The Duke’s young brother died in 1766, and Smith’s tenure as tutor finished soon after. He returned home to Scotland. Over the next ten years, he spent most of his time writing his other major work, The Nature and Causes of the Wealth of Nations. It was published in 1776.

Adam Smith met a young blind man named, Henry Moyes, and through Smith’s friends David Hume and Thomas Reid, Moyes received sponsorship to pay for his education.

In 1778, he moved into Panmure House, located in Edinburgh, with his mother. He took up the position of Commissioner of Customs in Scotland. When the Philosophical Society of Edinburgh received its royal charter five years later, Smith became one of the founding members of the Royal Society of Edinburgh.

Adam Smith had two very prominent friends who were the literary executors of his will. One was Joseph Black, physicist, and chemist, and the other was James Hutton, a geologist. He left instructions that his notes and unpublished works should be destroyed, as he was disappointed that he didn’t achieve more with them. There were two exceptions – History of Astronomy, published in 1795, and Essays on Philosophical Subjects.

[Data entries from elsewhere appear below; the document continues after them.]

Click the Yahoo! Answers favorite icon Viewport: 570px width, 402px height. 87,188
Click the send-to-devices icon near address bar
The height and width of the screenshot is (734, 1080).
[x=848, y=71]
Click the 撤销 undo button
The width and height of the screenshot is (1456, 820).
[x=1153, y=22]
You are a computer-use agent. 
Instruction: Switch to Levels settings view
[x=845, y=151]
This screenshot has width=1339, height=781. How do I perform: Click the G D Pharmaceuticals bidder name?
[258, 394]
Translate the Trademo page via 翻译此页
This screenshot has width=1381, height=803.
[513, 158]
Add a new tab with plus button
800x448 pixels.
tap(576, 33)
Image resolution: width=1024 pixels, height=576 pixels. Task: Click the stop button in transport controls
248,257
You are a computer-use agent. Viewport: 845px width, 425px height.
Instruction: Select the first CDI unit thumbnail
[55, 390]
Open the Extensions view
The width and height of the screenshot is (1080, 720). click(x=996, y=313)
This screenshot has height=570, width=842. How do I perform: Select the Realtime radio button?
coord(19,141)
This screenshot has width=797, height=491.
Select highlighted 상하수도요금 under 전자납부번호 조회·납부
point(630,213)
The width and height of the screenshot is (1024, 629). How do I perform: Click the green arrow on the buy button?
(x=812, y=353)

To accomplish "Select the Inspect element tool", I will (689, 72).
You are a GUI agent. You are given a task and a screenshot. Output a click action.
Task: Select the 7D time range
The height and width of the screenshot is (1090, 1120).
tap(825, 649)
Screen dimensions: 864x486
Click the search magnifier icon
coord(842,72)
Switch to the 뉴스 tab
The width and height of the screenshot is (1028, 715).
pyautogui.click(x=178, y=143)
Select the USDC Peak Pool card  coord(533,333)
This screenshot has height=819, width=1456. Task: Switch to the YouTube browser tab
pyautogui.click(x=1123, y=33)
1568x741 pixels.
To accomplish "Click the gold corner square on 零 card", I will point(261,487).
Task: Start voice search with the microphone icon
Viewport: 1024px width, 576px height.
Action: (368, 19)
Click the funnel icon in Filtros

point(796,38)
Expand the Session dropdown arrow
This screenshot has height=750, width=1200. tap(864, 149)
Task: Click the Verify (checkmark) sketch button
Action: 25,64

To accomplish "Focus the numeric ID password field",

As with most philosophers and academics, Adam Smith had a vast library. He left his books to Lord Reston, the son of his cousin, who lived with him. Lord Reston divided the library between his two children. Mrs. Bannerman bequeathed her portion, in its entirety, to New College, Edinburgh. Mrs. Cunningham, on the other hand, sold some of the books, and the remainder went to the library at Queen’s College in Belfast.


Major Works

The Nature and Causes of the Wealth of Nations, or, as it is more commonly known, The Wealth of Nations, was published in 1776. The first edition sold out within six months. Smith was considered the ‘father of economics,’ and the book has been one of the most influential books in the genre of economics.

While critics proclaimed the book as his best work, Adam Smith thought his first book, The Theory of Moral Sentiments to be his best work. This book was published earlier, in 1759.


Awards And Honors

1773: Elected as a Fellow of the Royal Society of London

1775: Elected as a member of the Literary Club



Adam Smith was heralded as one of those thinkers in the time of the Scottish Enlightenment – a period of significant intellectual and scientific accomplishments during the 18th and 19th centuries. The areas that had significant advancement were philosophy, law, chemistry, medicine, and the political economy, amongst others. Scotland and its improvements were very highly regarded at the time.

His most influential work, The Wealth of Nations, was the ‘go to’ work for the academic sector studying the science of economics. It has been listed in the 100 Best Scottish Books of All Time.

1976 was the bicentennial anniversary for The Wealth of Nations, and it once again put Smith’s works into the limelight. Both his major publications are now seen as being equal.

Adam Smith has various statues through the United Kingdom and has also had buildings named after him. There are also the Adam Smith Institute, and the Adam Smith Society, named after him.